***** Dataset rows

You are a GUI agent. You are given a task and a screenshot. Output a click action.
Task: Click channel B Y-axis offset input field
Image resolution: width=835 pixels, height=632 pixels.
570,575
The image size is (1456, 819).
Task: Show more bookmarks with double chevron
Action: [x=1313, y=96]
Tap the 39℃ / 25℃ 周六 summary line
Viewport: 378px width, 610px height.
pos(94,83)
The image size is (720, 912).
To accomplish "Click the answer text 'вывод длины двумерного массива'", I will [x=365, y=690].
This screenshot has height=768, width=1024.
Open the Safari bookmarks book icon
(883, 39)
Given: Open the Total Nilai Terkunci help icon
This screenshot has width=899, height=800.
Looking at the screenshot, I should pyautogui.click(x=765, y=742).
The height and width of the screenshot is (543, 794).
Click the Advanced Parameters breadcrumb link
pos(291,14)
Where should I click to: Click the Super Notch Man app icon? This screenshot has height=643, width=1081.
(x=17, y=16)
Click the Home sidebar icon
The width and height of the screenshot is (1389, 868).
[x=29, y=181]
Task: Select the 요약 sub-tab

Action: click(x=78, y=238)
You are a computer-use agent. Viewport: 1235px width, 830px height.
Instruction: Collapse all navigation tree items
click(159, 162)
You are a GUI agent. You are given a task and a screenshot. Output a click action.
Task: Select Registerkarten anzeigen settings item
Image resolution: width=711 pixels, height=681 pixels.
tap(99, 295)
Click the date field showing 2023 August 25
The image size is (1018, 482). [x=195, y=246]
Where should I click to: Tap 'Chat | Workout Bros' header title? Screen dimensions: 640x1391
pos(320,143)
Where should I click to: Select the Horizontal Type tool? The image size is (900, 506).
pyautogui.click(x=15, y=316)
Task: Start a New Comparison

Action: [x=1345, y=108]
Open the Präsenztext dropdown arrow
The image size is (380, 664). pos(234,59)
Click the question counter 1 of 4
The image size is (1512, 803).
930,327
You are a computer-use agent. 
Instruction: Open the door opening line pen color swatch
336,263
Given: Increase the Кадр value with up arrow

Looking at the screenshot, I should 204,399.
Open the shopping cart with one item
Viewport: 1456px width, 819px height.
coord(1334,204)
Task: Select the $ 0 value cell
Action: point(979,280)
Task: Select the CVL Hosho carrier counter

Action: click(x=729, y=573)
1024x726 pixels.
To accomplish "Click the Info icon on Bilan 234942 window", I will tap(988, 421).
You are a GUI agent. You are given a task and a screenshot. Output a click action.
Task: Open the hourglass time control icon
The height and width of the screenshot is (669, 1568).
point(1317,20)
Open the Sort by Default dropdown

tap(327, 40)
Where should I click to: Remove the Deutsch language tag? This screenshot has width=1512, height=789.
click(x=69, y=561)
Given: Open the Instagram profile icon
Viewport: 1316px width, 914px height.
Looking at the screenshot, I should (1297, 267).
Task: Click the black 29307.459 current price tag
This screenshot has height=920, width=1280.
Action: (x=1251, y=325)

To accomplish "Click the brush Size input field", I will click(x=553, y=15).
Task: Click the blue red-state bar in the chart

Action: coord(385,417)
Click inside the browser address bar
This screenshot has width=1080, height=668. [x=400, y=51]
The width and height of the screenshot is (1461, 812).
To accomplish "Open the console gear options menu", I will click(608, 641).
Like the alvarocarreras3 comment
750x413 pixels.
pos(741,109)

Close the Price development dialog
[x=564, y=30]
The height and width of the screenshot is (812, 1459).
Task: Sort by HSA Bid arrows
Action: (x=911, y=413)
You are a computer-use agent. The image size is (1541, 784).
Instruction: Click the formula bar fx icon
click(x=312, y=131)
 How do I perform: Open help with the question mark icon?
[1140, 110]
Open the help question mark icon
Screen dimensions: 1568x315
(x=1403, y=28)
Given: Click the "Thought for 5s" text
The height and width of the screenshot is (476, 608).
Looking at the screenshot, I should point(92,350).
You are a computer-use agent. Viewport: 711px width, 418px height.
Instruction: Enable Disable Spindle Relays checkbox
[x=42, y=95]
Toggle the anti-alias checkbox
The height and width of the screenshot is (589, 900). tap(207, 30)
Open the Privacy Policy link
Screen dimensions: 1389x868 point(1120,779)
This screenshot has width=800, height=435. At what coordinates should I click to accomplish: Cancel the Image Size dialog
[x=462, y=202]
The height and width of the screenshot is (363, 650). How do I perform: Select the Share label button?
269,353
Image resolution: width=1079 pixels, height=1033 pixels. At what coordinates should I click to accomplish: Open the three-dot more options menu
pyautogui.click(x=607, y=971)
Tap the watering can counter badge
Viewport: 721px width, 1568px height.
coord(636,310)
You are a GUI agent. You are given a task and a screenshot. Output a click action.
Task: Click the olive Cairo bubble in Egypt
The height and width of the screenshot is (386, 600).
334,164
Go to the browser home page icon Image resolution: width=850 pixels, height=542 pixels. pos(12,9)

**********

Retype every line of the listing above exactly, from its first line to its last.

You are a GUI agent. You are given a task and a screenshot. Output a click action.
Task: Click channel B Y-axis offset input field
Image resolution: width=835 pixels, height=632 pixels.
570,575
The image size is (1456, 819).
Task: Show more bookmarks with double chevron
Action: [x=1313, y=96]
Tap the 39℃ / 25℃ 周六 summary line
Viewport: 378px width, 610px height.
pos(94,83)
The image size is (720, 912).
To accomplish "Click the answer text 'вывод длины двумерного массива'", I will [x=365, y=690].
This screenshot has height=768, width=1024.
Open the Safari bookmarks book icon
(883, 39)
Given: Open the Total Nilai Terkunci help icon
This screenshot has width=899, height=800.
Looking at the screenshot, I should pyautogui.click(x=765, y=742).
The height and width of the screenshot is (543, 794).
Click the Advanced Parameters breadcrumb link
pos(291,14)
Where should I click to: Click the Super Notch Man app icon? This screenshot has height=643, width=1081.
(x=17, y=16)
Click the Home sidebar icon
The width and height of the screenshot is (1389, 868).
[x=29, y=181]
Task: Select the 요약 sub-tab

Action: click(x=78, y=238)
You are a computer-use agent. Viewport: 1235px width, 830px height.
Instruction: Collapse all navigation tree items
click(159, 162)
You are a GUI agent. You are given a task and a screenshot. Output a click action.
Task: Select Registerkarten anzeigen settings item
Image resolution: width=711 pixels, height=681 pixels.
tap(99, 295)
Click the date field showing 2023 August 25
The image size is (1018, 482). [x=195, y=246]
Where should I click to: Tap 'Chat | Workout Bros' header title? Screen dimensions: 640x1391
pos(320,143)
Where should I click to: Select the Horizontal Type tool? The image size is (900, 506).
pyautogui.click(x=15, y=316)
Task: Start a New Comparison

Action: [x=1345, y=108]
Open the Präsenztext dropdown arrow
The image size is (380, 664). pos(234,59)
Click the question counter 1 of 4
The image size is (1512, 803).
930,327
You are a computer-use agent. 
Instruction: Open the door opening line pen color swatch
336,263
Given: Increase the Кадр value with up arrow

Looking at the screenshot, I should 204,399.
Open the shopping cart with one item
Viewport: 1456px width, 819px height.
coord(1334,204)
Task: Select the $ 0 value cell
Action: point(979,280)
Task: Select the CVL Hosho carrier counter

Action: click(x=729, y=573)
1024x726 pixels.
To accomplish "Click the Info icon on Bilan 234942 window", I will tap(988, 421).
You are a GUI agent. You are given a task and a screenshot. Output a click action.
Task: Open the hourglass time control icon
The height and width of the screenshot is (669, 1568).
point(1317,20)
Open the Sort by Default dropdown

tap(327, 40)
Where should I click to: Remove the Deutsch language tag? This screenshot has width=1512, height=789.
click(x=69, y=561)
Given: Open the Instagram profile icon
Viewport: 1316px width, 914px height.
Looking at the screenshot, I should (1297, 267).
Task: Click the black 29307.459 current price tag
This screenshot has height=920, width=1280.
Action: (x=1251, y=325)

To accomplish "Click the brush Size input field", I will click(x=553, y=15).
Task: Click the blue red-state bar in the chart

Action: coord(385,417)
Click inside the browser address bar
This screenshot has width=1080, height=668. [x=400, y=51]
The width and height of the screenshot is (1461, 812).
To accomplish "Open the console gear options menu", I will click(608, 641).
Like the alvarocarreras3 comment
750x413 pixels.
pos(741,109)

Close the Price development dialog
[x=564, y=30]
The height and width of the screenshot is (812, 1459).
Task: Sort by HSA Bid arrows
Action: (x=911, y=413)
You are a computer-use agent. The image size is (1541, 784).
Instruction: Click the formula bar fx icon
click(x=312, y=131)
 How do I perform: Open help with the question mark icon?
[1140, 110]
Open the help question mark icon
Screen dimensions: 1568x315
(x=1403, y=28)
Given: Click the "Thought for 5s" text
The height and width of the screenshot is (476, 608).
Looking at the screenshot, I should point(92,350).
You are a computer-use agent. Viewport: 711px width, 418px height.
Instruction: Enable Disable Spindle Relays checkbox
[x=42, y=95]
Toggle the anti-alias checkbox
The height and width of the screenshot is (589, 900). tap(207, 30)
Open the Privacy Policy link
Screen dimensions: 1389x868 point(1120,779)
This screenshot has width=800, height=435. At what coordinates should I click to accomplish: Cancel the Image Size dialog
[x=462, y=202]
The height and width of the screenshot is (363, 650). How do I perform: Select the Share label button?
269,353
Image resolution: width=1079 pixels, height=1033 pixels. At what coordinates should I click to accomplish: Open the three-dot more options menu
pyautogui.click(x=607, y=971)
Tap the watering can counter badge
Viewport: 721px width, 1568px height.
coord(636,310)
You are a GUI agent. You are given a task and a screenshot. Output a click action.
Task: Click the olive Cairo bubble in Egypt
The height and width of the screenshot is (386, 600).
334,164
Go to the browser home page icon Image resolution: width=850 pixels, height=542 pixels. pos(12,9)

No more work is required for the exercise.